The GMC Hummer EV is an extremely popular new vehicle with buyers excitedly taking delivery of their new 1,000 horsepower electric trucks. There’s plenty to enjoy with these vehicles if the $112,595 sticker price isn’t a significant deterrent for you. That, of course, is excluding whatever appalling dealer markup may be sitting on top of the price. Nevertheless, the vehicle is so popular that people are flipping the Hummer EV for well over $200,000 USD.
GMC Hummer EV Flips Are Wild
A huge flipper market is expected with the launch of a new and highly anticipated vehicle. Buyers and sellers have made their way to forums and Facebook groups to offer large sums of money for reservations. Buyers are seeing double or nearly triple the original MSRP in the rare cases that someone can find one for sale.

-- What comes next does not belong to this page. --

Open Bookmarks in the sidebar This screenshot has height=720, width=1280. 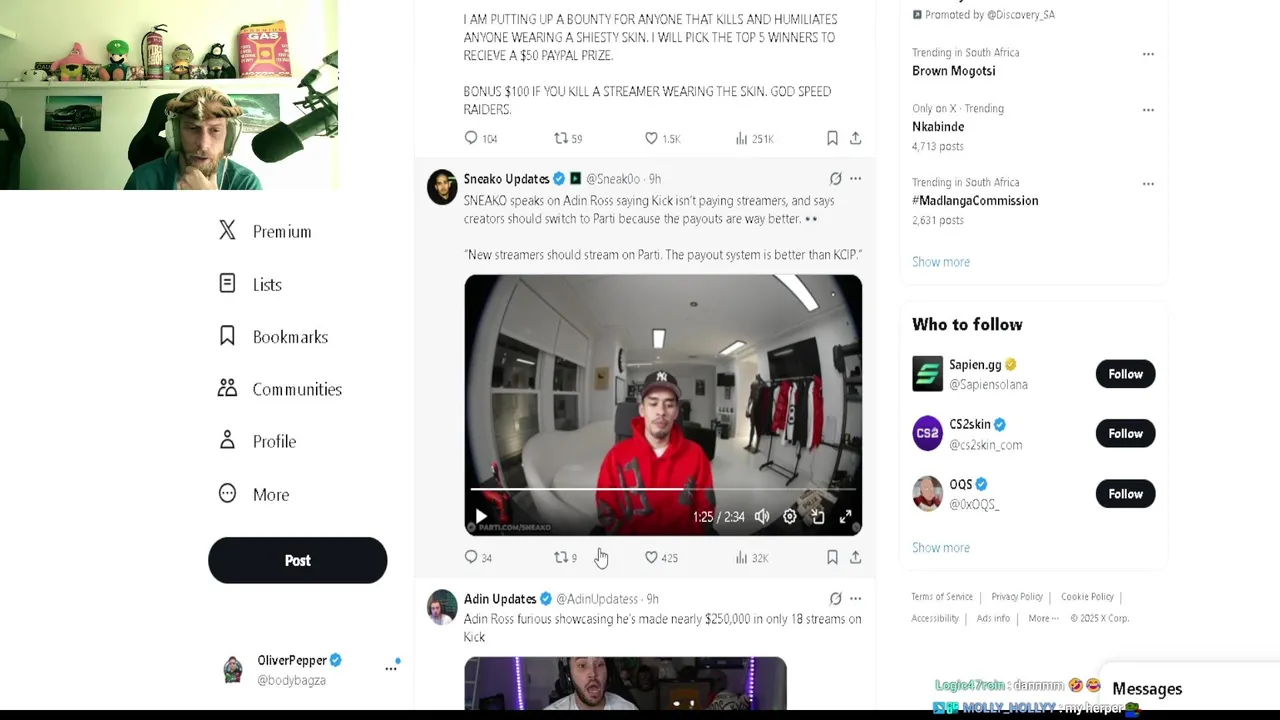coord(273,337)
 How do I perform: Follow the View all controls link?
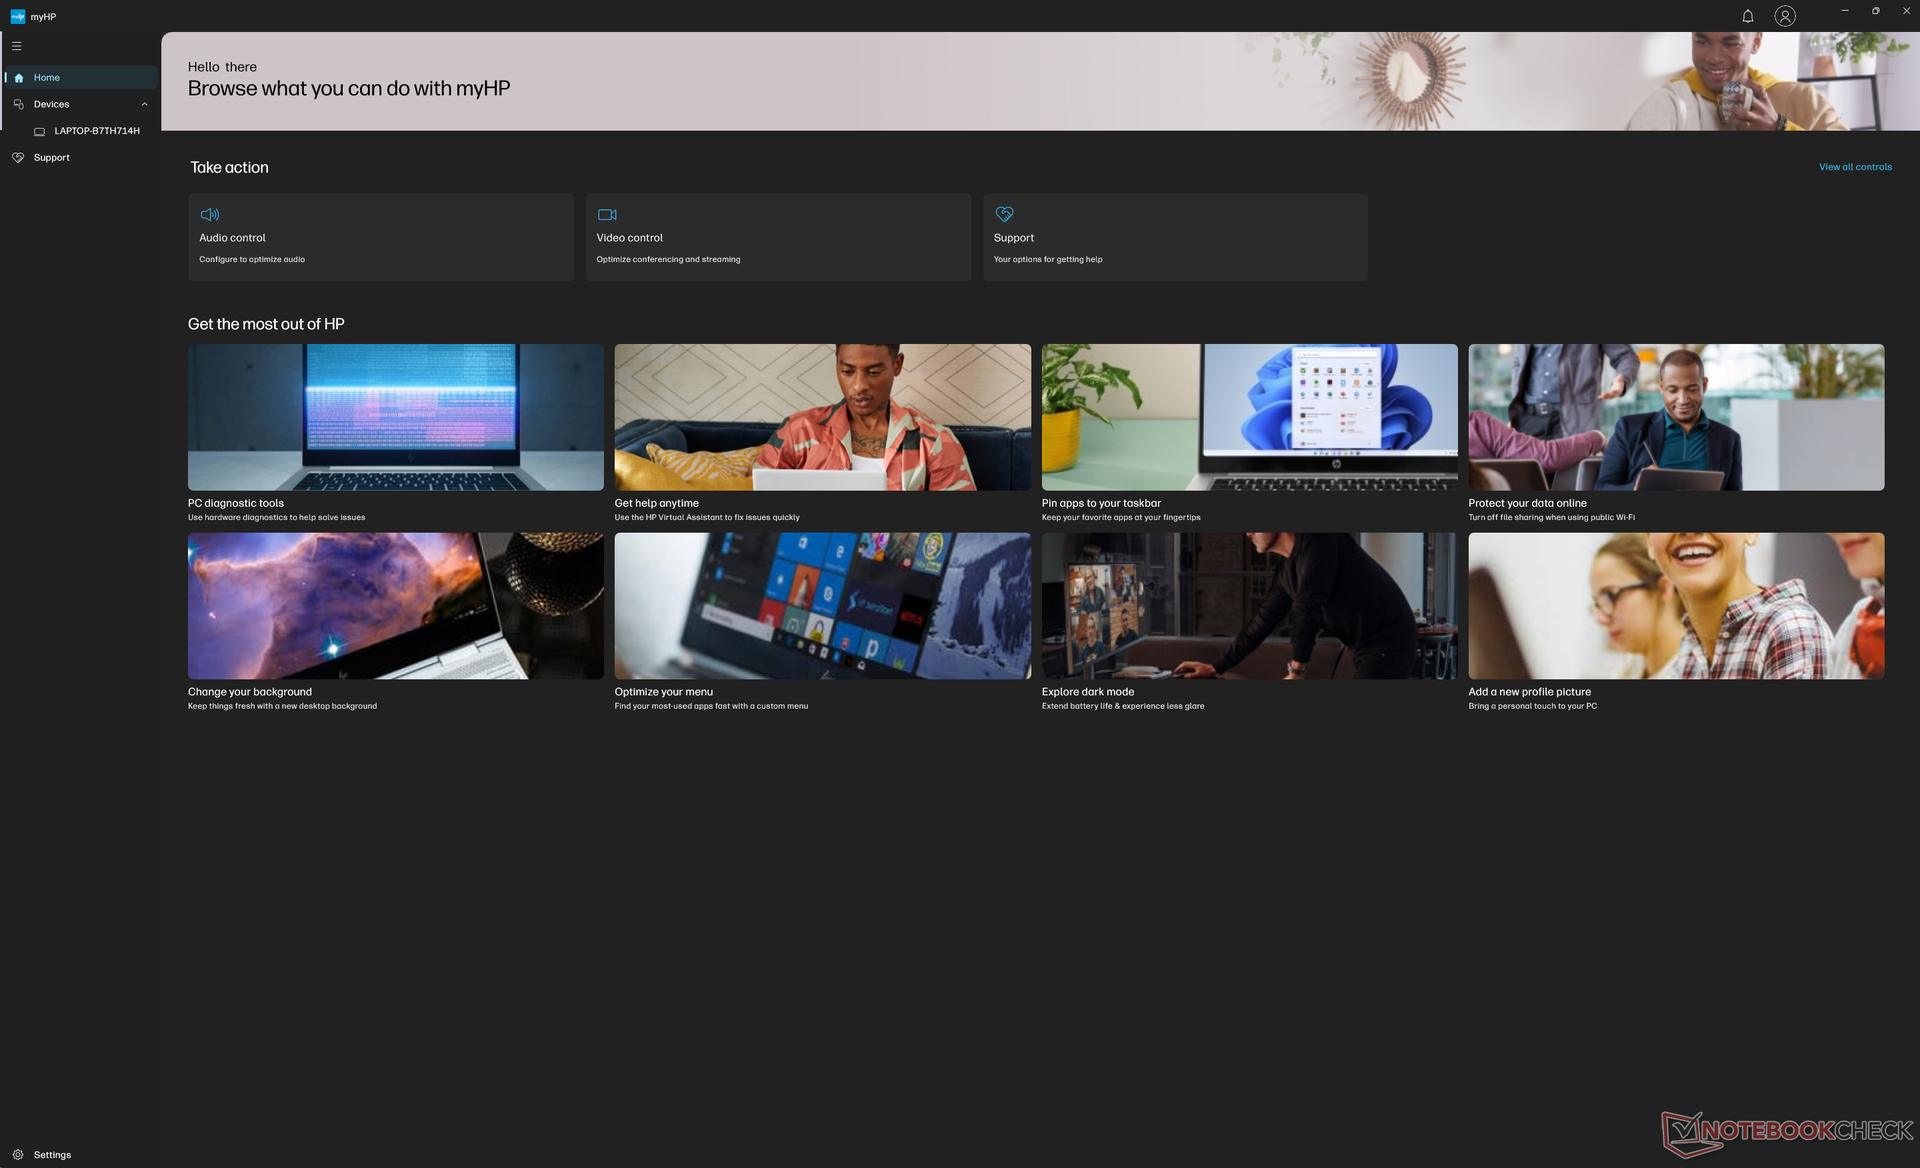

Sellers are cautious about publicly listing the price for their Hummer EVs as many are asking potential buyers to message them instead of listing the price. This tactic is a way to receive serious inquiries or ward off possible internet criticism due to the absurd pricing. However, The Drive managed to find a few prices listed, all of which were sitting above $300,000. They even noted that a salesperson on the Hummer Chat forum claimed that he heard of a Hummer EV being sold in Los Angeles for $450,000, which is likely an attempt at helping sales.
Even the C8 Corvette when it just came out wasn’t this bad.
Some people are even selling their reservation slots for up to $60,000, which is a considerable step up from the $100 cost that filled the original reservation slots in just 10 minutes. Some buyers are willing to pay a hefty sum to get a Hummer EV, with one shopper stating that he offered $200,000 to private sellers, and all of them refused as they wouldn’t sell for less than $250,000.
GM announced in late 2020 that it would crack down on dealers marking up the Hummer EV, but it didn’t mention how private sellers would be viewed. Over at Ford, meanwhile, things are being done to force customers to hold onto their F-150 Lightning electric trucks for a fixed amount of time before selling them, a practice that we first saw with the Ford GT supercar.